■ SET EXERCISE A: List every photographer named in the slide notes on photography.
■ SET EXERCISE B: According to the slide notes on photography, what link must be severed to address the questions posed by cities such as Chandigarh?
■ SET EXERCISE C: Please copy the passage of the slide notes on photography that opens with the words containing "Slide 30: Testimony" and closes with "grain of life.".

■ SOURCE DOCUMENT:
= = =
Slide 27: When we align Burke-White’s and Cartier Bresson’s images with Herve’s, we see contrasting applications of photography. In one, we see a universalising template for life, conveyed in abstract units of concrete. In the other, we see the everyday unfold, as seen within the viewfinder.

Slide 28: Each exploits photography’s contradictory testimony, based in the scientific technicality of the apparatus, and the individual vision of the photographer. Each photograph asserts a truth claim - ‘The image shows what’s there’. The assumption burns into the optic nerve of the spectator.

Slide 29: To view photography through these assumptions produces a blindness to contextual processes of visual communication. Images do not represent; they act, moving information and affect from one place to another. To address the questions posed by cities, such as Chandigarh, we must first sever the link between documentary photographs and assumptions of unequivocal testimony.

Slide 30: Testimony is something that we must actively negotiate, so we can navigate the relationship between what images show and their presentation in context.

Slide 31: Herve’s images make sense in terms of the absence of daily life, which we know through the documentary work of Burke-White and Cartier Bresson. The social construction of each photographer’s work underpins its mythic status. This is how the one can dwell in abstraction and the other in the grain of life.

Slide 32: We should view these images as tools through which we can re-evaluate the legacies of colonisation.
= = =
Item-finding records:

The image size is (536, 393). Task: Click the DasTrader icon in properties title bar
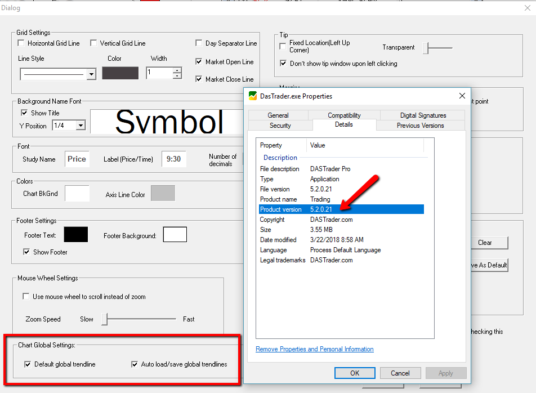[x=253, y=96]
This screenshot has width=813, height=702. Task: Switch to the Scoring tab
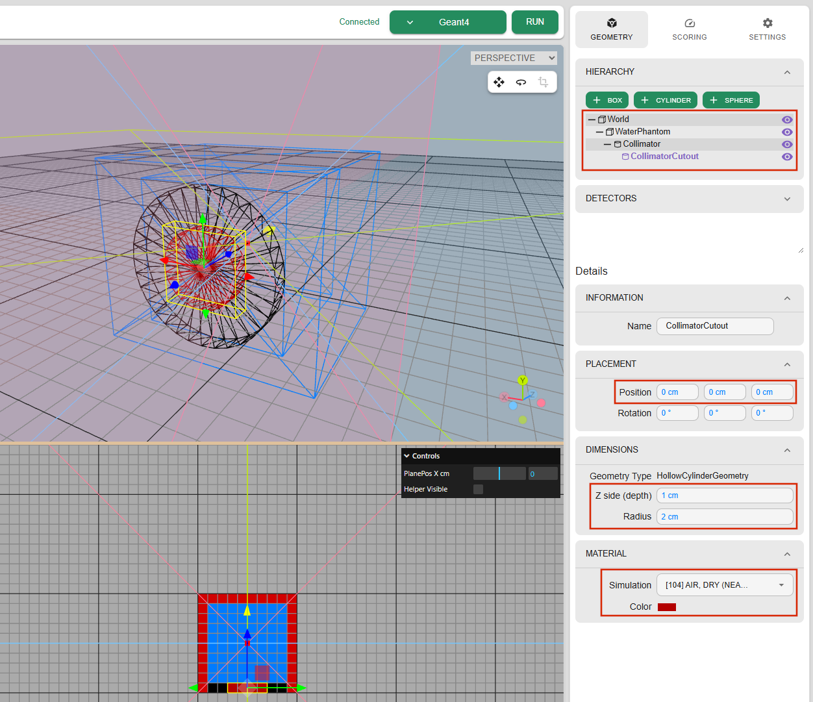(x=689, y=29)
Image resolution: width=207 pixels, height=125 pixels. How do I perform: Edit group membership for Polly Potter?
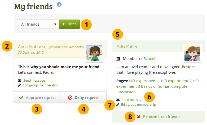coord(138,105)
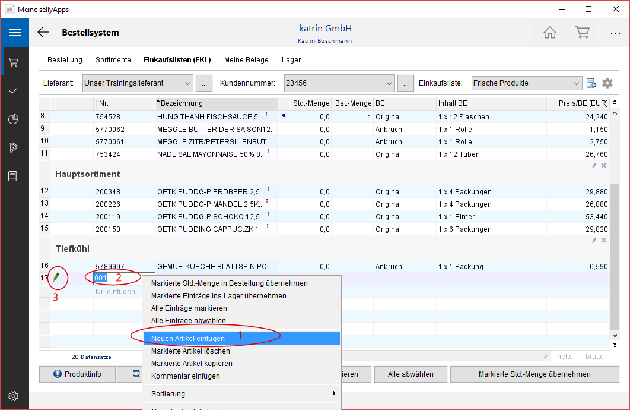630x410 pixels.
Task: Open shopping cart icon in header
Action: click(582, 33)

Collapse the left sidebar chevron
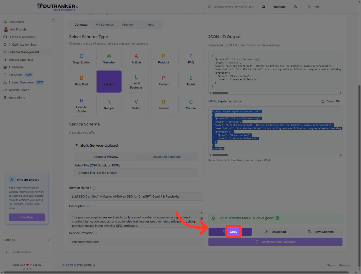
= = =
■ OUTPUT A: Burke-White, Cartier Bresson, Herve

■ OUTPUT B: The link between documentary photographs and assumptions of unequivocal testimony.

■ OUTPUT C:
Slide 30: Testimony is something that we must actively negotiate, so we can navigate the relationship between what images show and their presentation in context.

Slide 31: Herve’s images make sense in terms of the absence of daily life, which we know through the documentary work of Burke-White and Cartier Bresson. The social construction of each photographer’s work underpins its mythic status. This is how the one can dwell in abstraction and the other in the grain of life.